Whether the manager ever looks at the proof of insurance or asks if it actually applies at the market is another question. In reality, the proof of insurance which you obtain from your insurer is only evidence that you have a policy on your farm but it does not mean the policy also covers any possible liability for what might happen at the market. By providing the proof of coverage to the market, you may make the manager feel better but it may not mean anything in terms of insurance coverage for either you, or the market, if a person is injured at the market. Of course, the exception to this is when you have obtained some type of separate rider to the policy which provides protection for your sales made off the farm or when you have obtained a commercial liability policy which specifically provides this form of coverage.
For an additional premium, we will pay up to the limit shown in the Coverage Summary for “Personal Liability Coverage” and for “Medical Expense Coverage” for bodily injury or property damage arising out of:
- Incidental farming operations that are conducted on the residence premises described in the Schedule or shown in the Coverage Summary as having this coverage; or
- Farming operations conducted away from the residence premises, at the location described in the Schedule. Exclusions 1.f(2) of Liability -Losses We Do Not Cover does not apply to the location listed above.
All other provisions of the policy apply.
Some farm liability policies use a similar approach to “incidental business activities” as relates to the issue of business pursuits.

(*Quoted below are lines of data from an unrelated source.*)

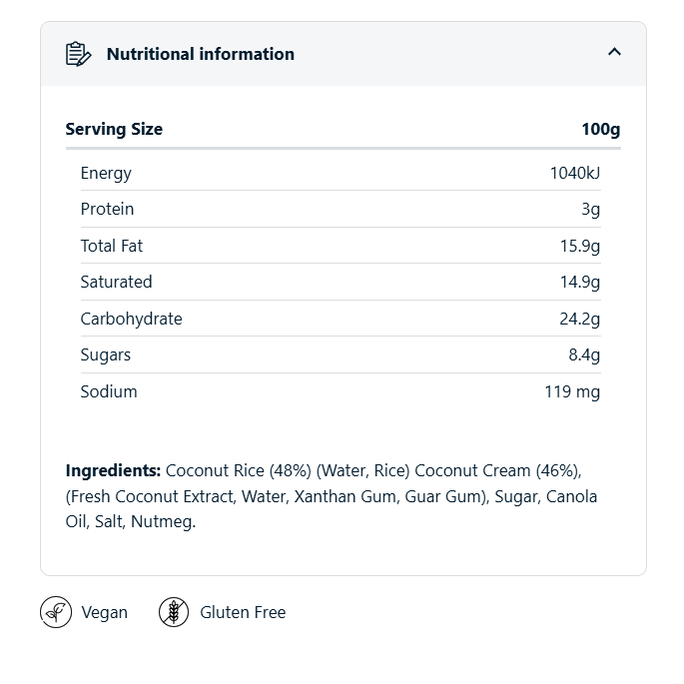Image resolution: width=684 pixels, height=684 pixels.
Task: Click the 119 mg sodium value
Action: click(x=572, y=392)
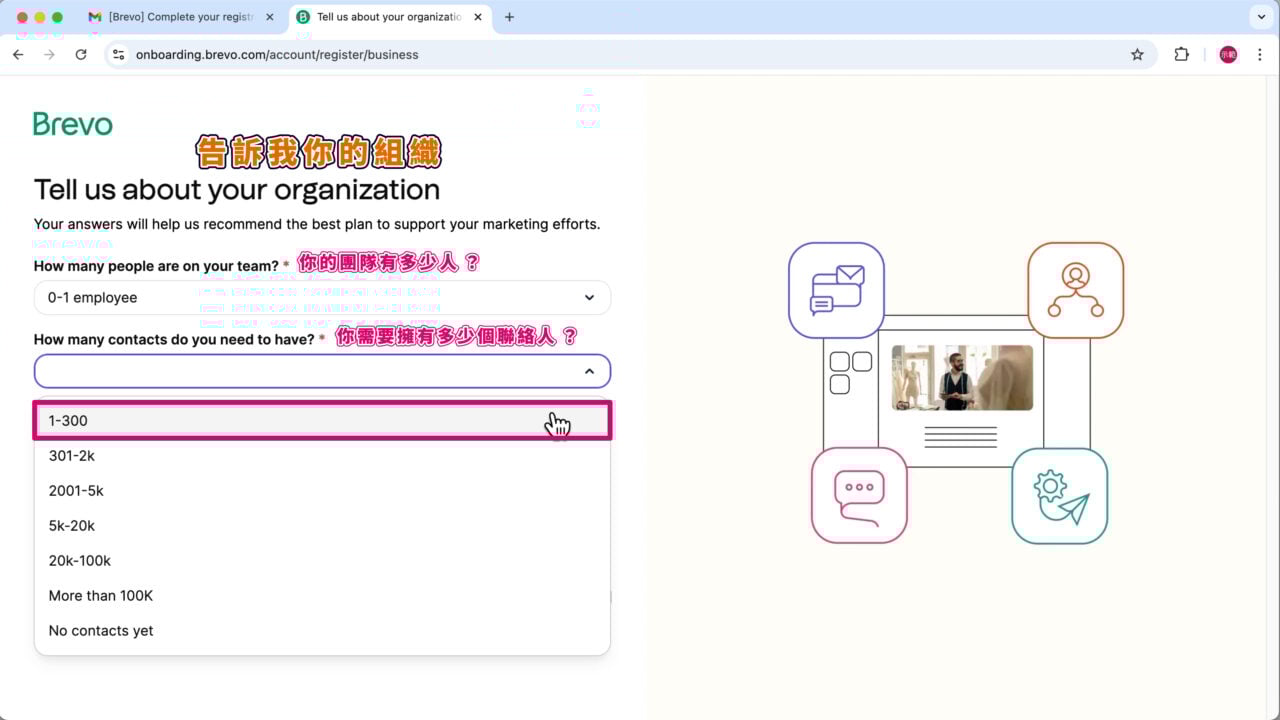Image resolution: width=1280 pixels, height=720 pixels.
Task: Bookmark this page with the star icon
Action: [1137, 55]
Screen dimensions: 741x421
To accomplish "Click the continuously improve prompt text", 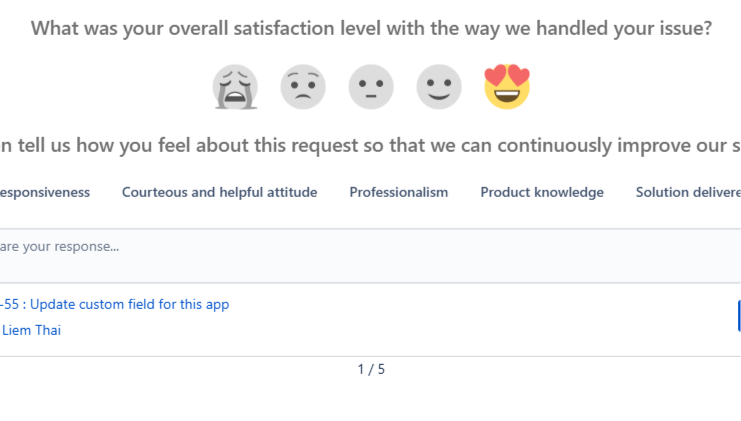I will [x=371, y=145].
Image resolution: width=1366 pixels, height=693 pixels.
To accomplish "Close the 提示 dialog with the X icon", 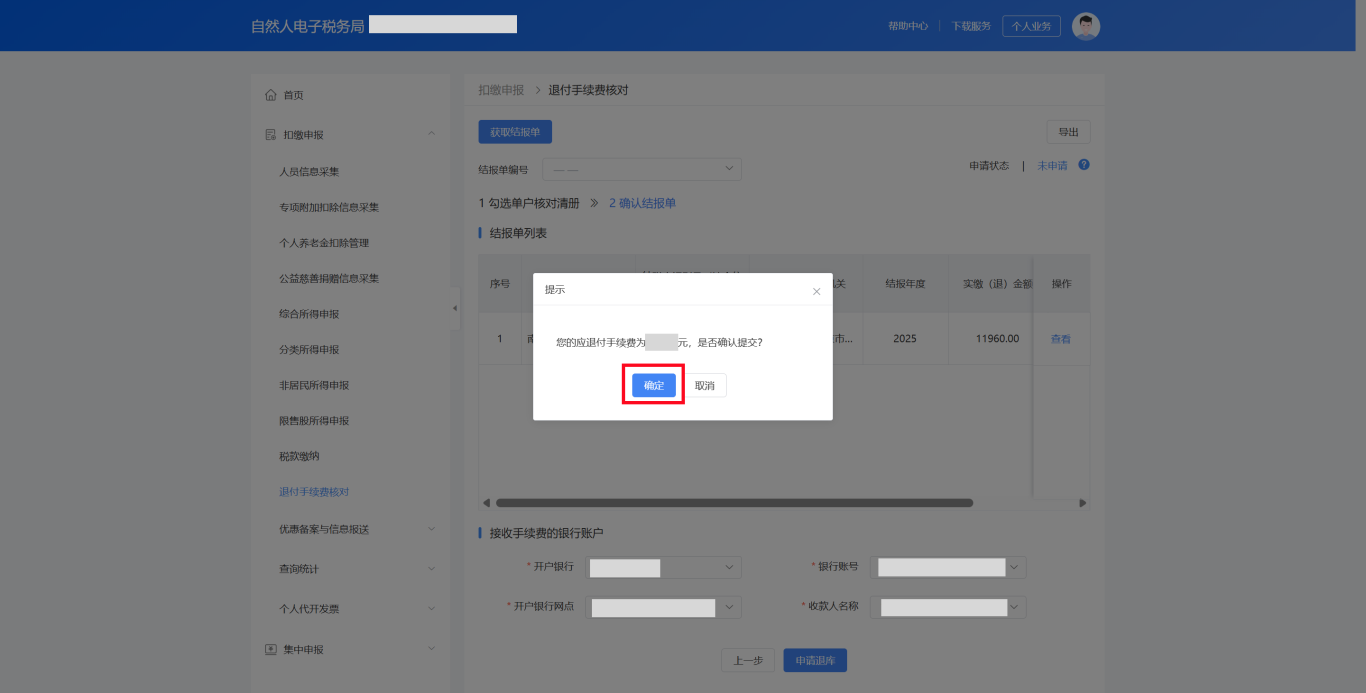I will (816, 290).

For example, one farm liability policy in use was amended to remove the old business exclusion and replace it with the following exception: “We do not cover bodily injury or property damage arising out of the business pursuits of an insured person when the total gross receipts exceed $2,000 in the prior calendar year.” This could mean that off-farm business-like activities such as sales at a farmers market could be covered under the farm policy but only if limited to this very small amount. Otherwise the farm would need to obtain commercial business insurance.